The true landslide: 43% of all 92 districs are headed by PJD candidates

But what would it be if Morocco had a different ballot system? What if we had First Past the Post for instance? This ballot system, used in the United Kingdom, allows for strong parliamentary majorities, but does not help smaller organizations and communities to carry their voice to parliament house. But nonetheless, let us consider the implications of such a system:

– There are 92 districts (divided into 305 seats) on local ballot; national ballot just mirrors the results to provide representation for women and the youth.
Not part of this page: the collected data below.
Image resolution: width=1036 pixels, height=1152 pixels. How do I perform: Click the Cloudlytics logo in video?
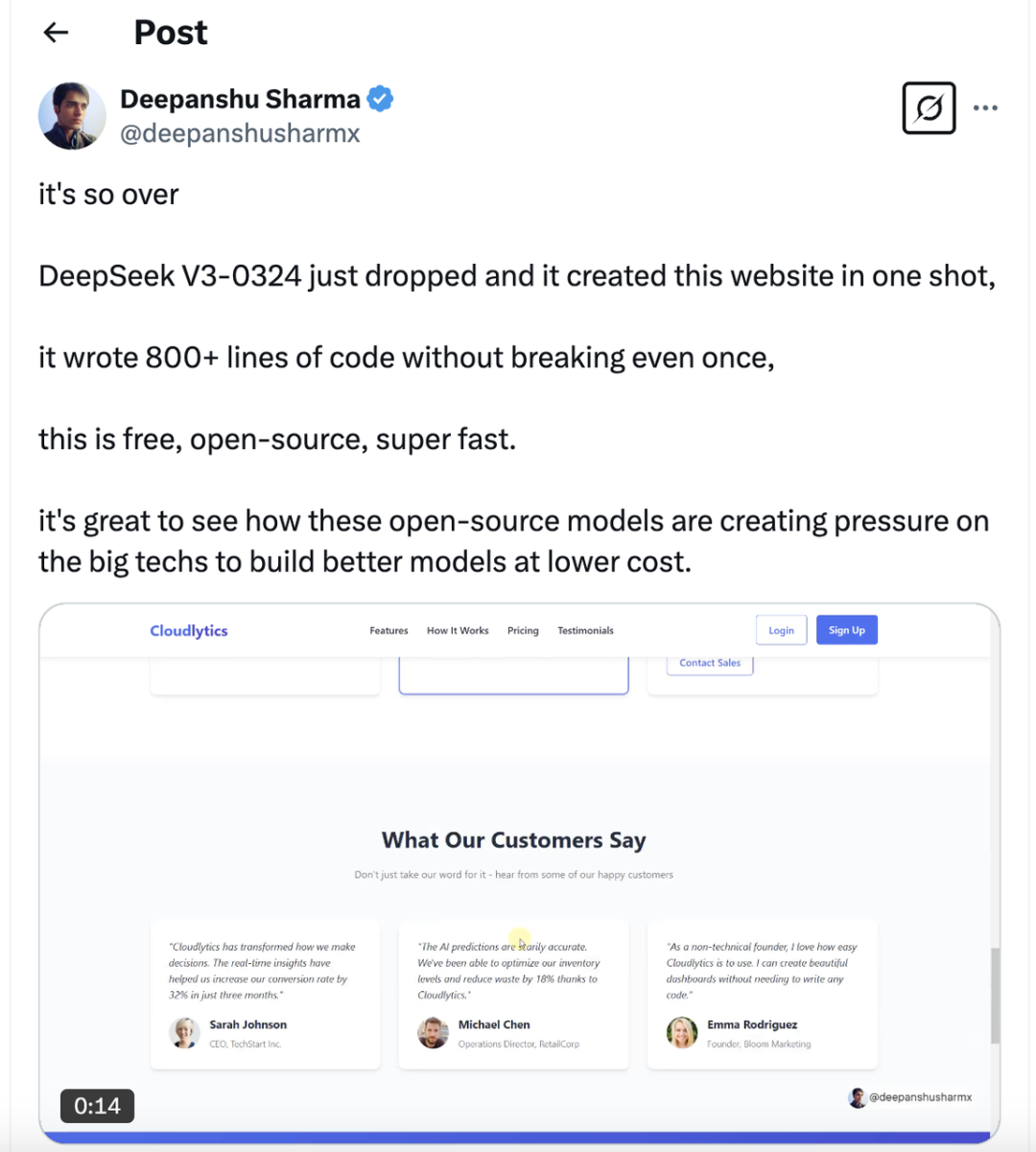click(189, 630)
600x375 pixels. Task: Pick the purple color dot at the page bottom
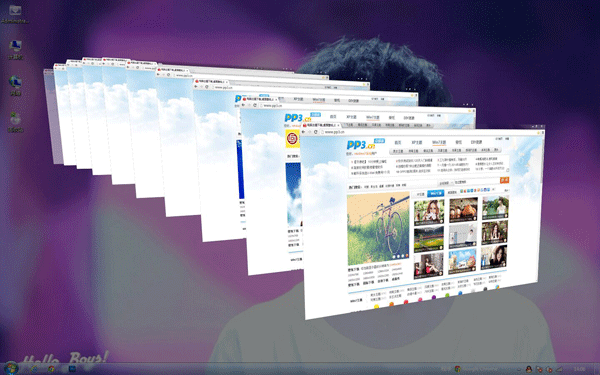(434, 297)
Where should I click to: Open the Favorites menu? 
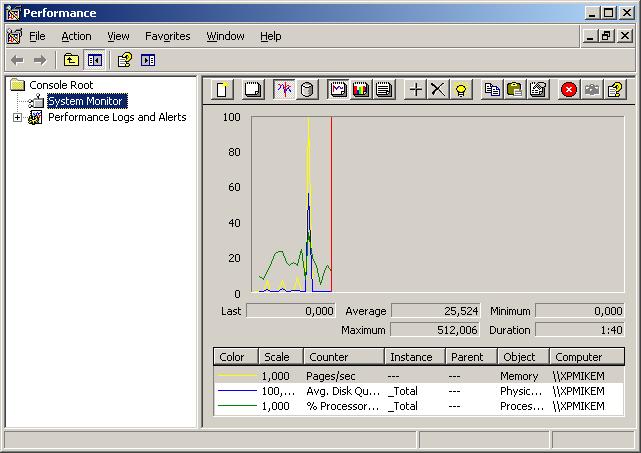pyautogui.click(x=167, y=36)
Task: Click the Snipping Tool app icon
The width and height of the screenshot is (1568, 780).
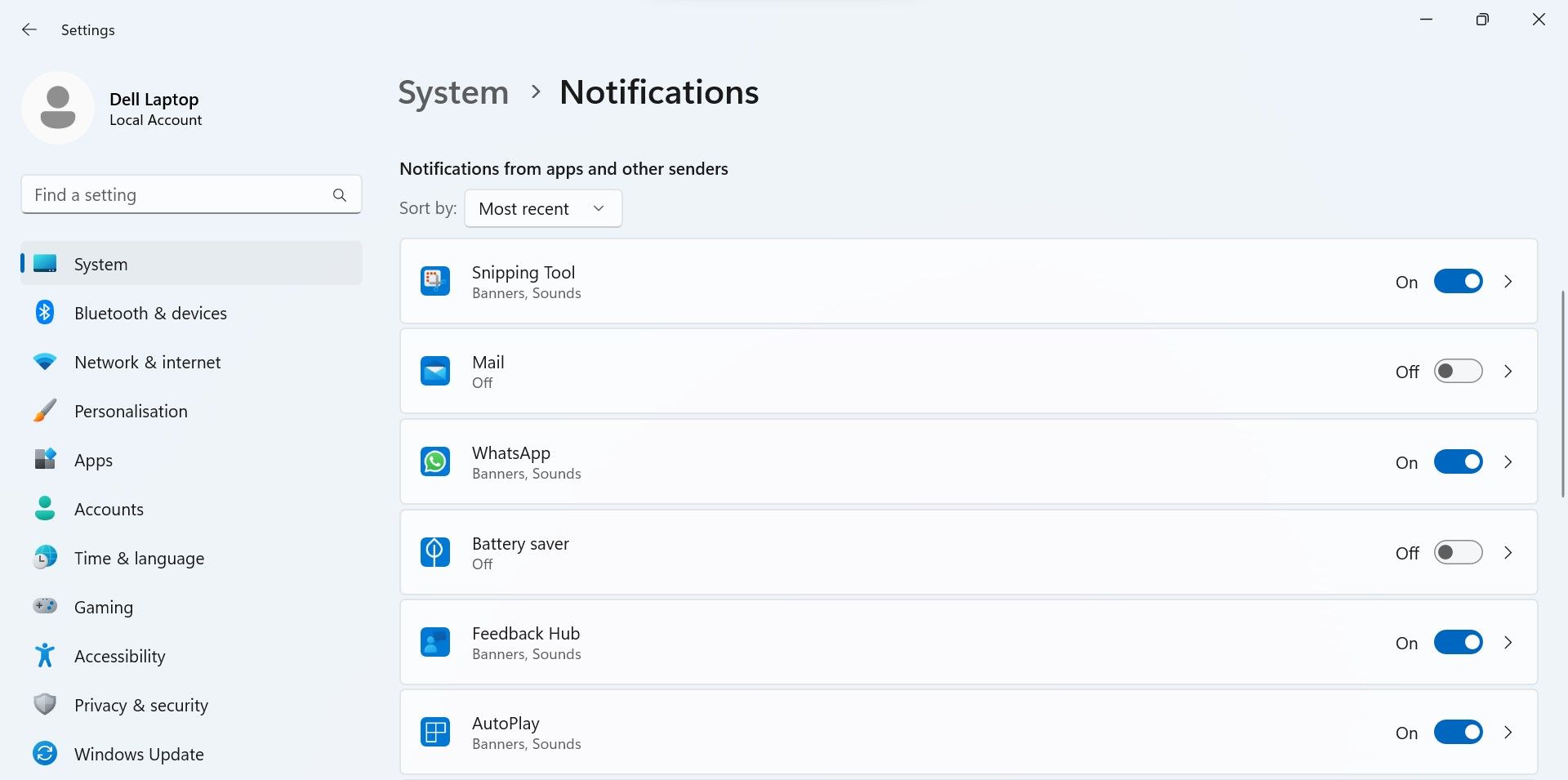Action: pyautogui.click(x=434, y=281)
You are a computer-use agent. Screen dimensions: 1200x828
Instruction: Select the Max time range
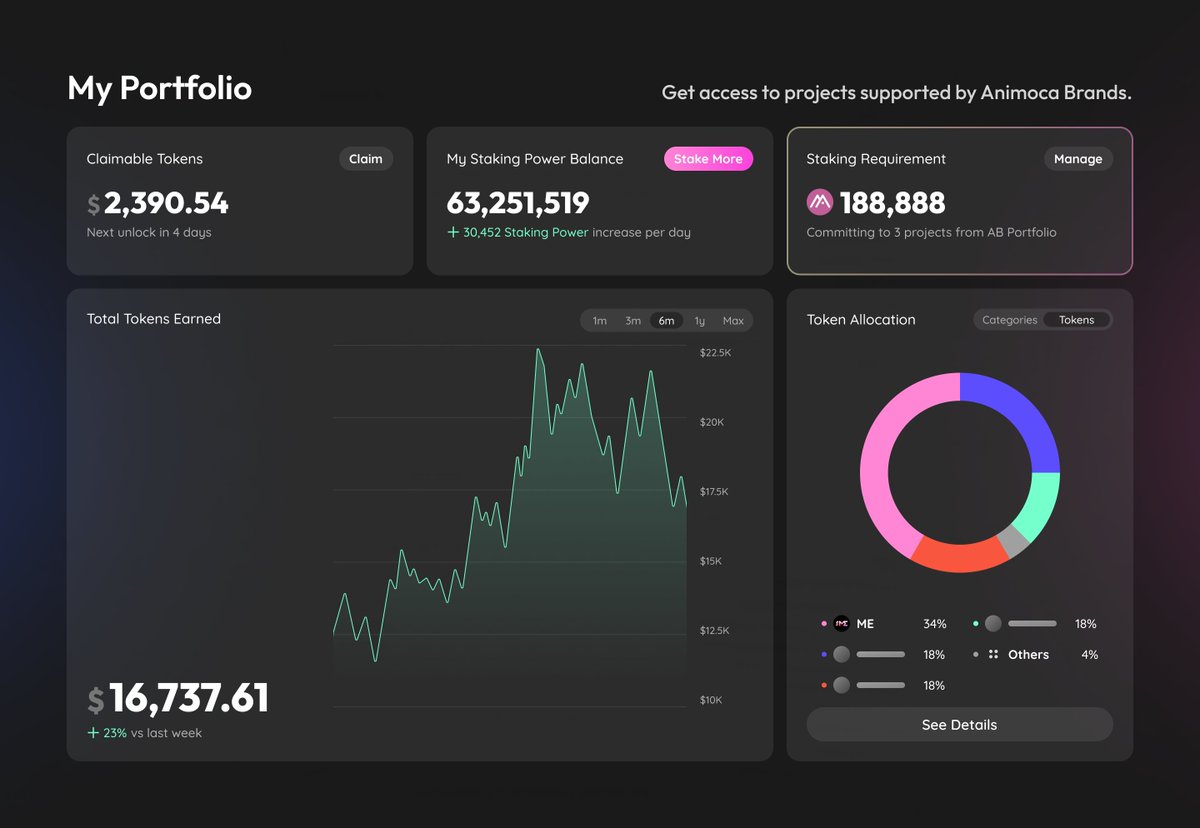(733, 320)
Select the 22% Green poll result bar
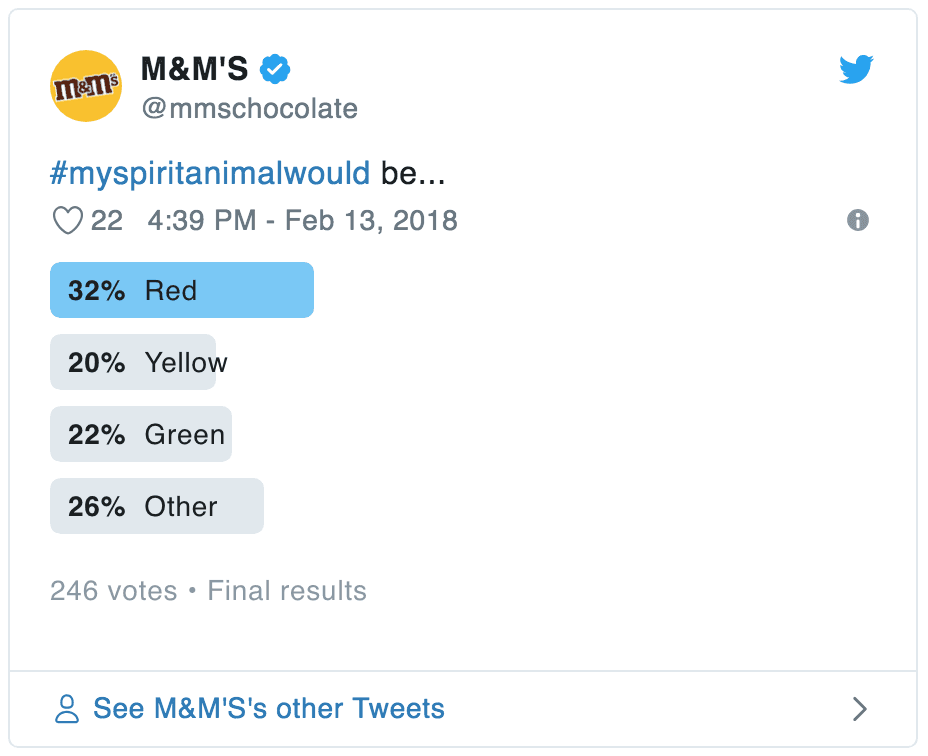The height and width of the screenshot is (756, 928). (141, 434)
– A district is carried only by the leading party, regardless of how many seats it has carried

– We then replicate the percentages commensurate to the 305 opened seats

Results are astonishing: almost half of all 92 districts are led by PJD candidates (now Representatives) and other parties see their parliamentary caucuses go through some dramatic changes; for one, First Past The Post does not reward mediocrity: it is alright to get candidates elected on the second or third opened slot, but it is a bit worrying not to manage to get the lead seat.

These results, I hope will be further vindicated once detailed figures are released, but it is clear PJD is, by far, an underestimated winner. Other parties, if anything, barely held to their seats, and to the seemingly other winners, their marginals -the surest sign of weakening popularity- make up a worrying percentage of their caucus’ seats.